Bem, na vida real, plantas podem sim causar estragos quando inseridas em habitats diferentes dos seus. O aguapé da Amazônia, apelidado de "praga verde", é uma delas. Mas cientistas ouvidos pela BBC News Brasil disseram que, no caso do aguapé, a trama pode ter final feliz. Essa planta pode ser a solução para despoluir rios mundo afora e ainda produzir etanol e materiais plásticos, dizem eles.
"Na Flórida, ela é considerada uma espécie invasiva sem controle. No Brasil, para se ter uma ideia, várias represas de São Paulo estão tendo problemas de navegação e geração de energia, turbinas estão sendo paradas, especialmente no rio Tietê", disse Alcides Lopes Leão, pesquisador da Faculdade de Ciências Agronômicas da Universidade Estadual Paulista (Unesp).
"É a planta que cresce mais rapidamente de todo o mundo. Por causa das mudanças climáticas, ela pode se tornar um problema global, pode vir parar aqui no nosso quintal (no Reino Unido). Não deveríamos lutar contra ela, mas achar formas de conviver com ela e torná-la útil", disse Parvez Haris, professor da Escola de Ciências Aliadas da Saúde na Universidade Montfort, na Inglaterra.
A Eichhornia crassipes, ou aguapé, é uma bonita planta aquática flutuante, com grandes folhas redondas. Quando floresce, produz flores azul-arroxeadas.
Natural da bacia amazônica, até recentemente era vendida como planta ornamental em lojas de jardinagem europeias, mas foi banida no continente por seu potencial nocivo ao meio ambiente.

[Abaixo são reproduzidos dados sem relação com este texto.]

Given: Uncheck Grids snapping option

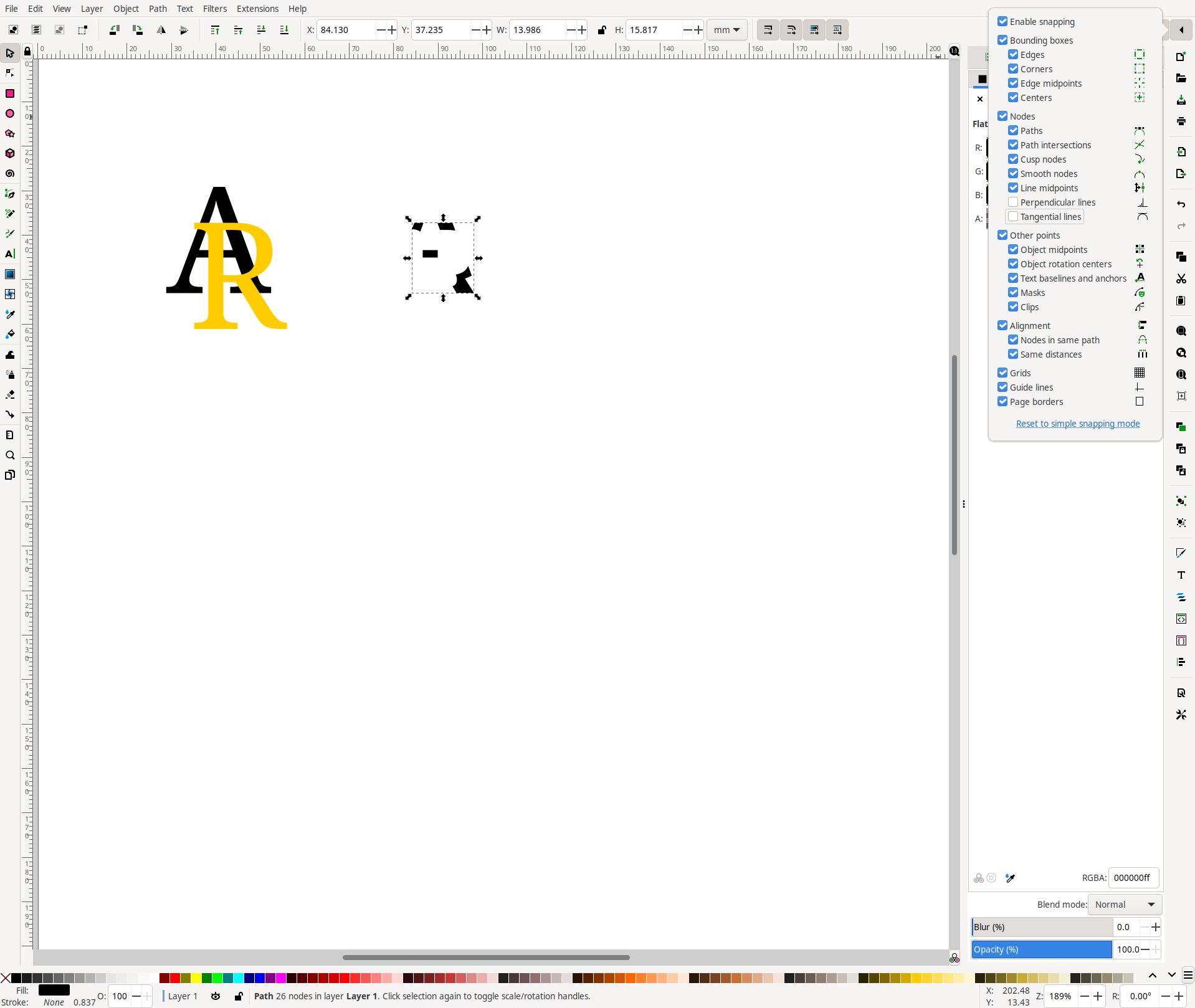Looking at the screenshot, I should (x=1002, y=373).
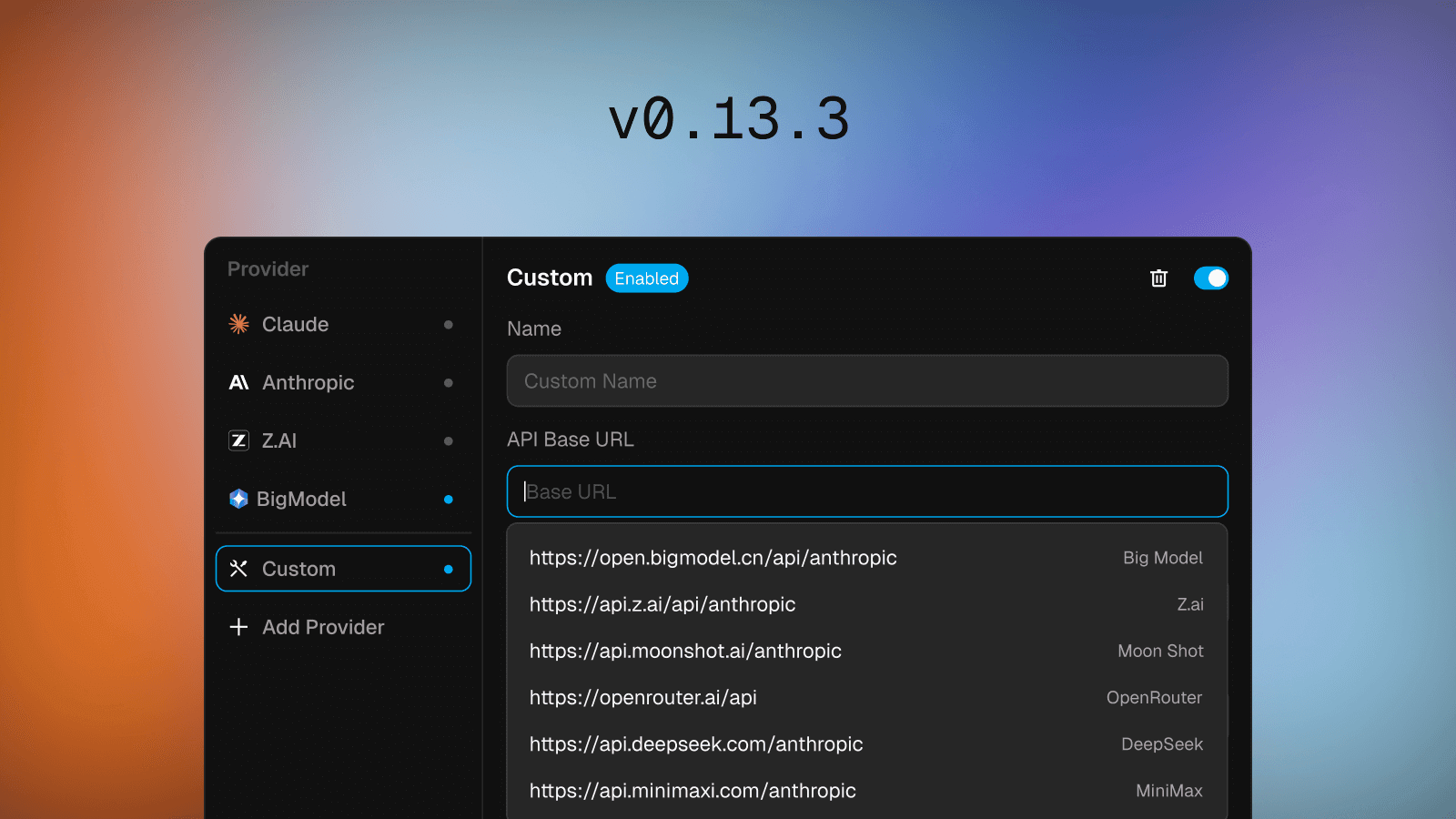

Sabe-se há muito tempo de sua capacidade de retirar toxinas da água. No entanto, tentativas anteriores de utilização da planta para despoluir rios tiveram resultados desastrosos: experimentos fugiram do controle de cientistas, e a planta passou a se proliferar de forma desenfreada nos locais onde foram feitos os estudos. O resultado disso foram rios entupidos, onde não se pode pescar, cheios de moscas e impossíveis de navegar.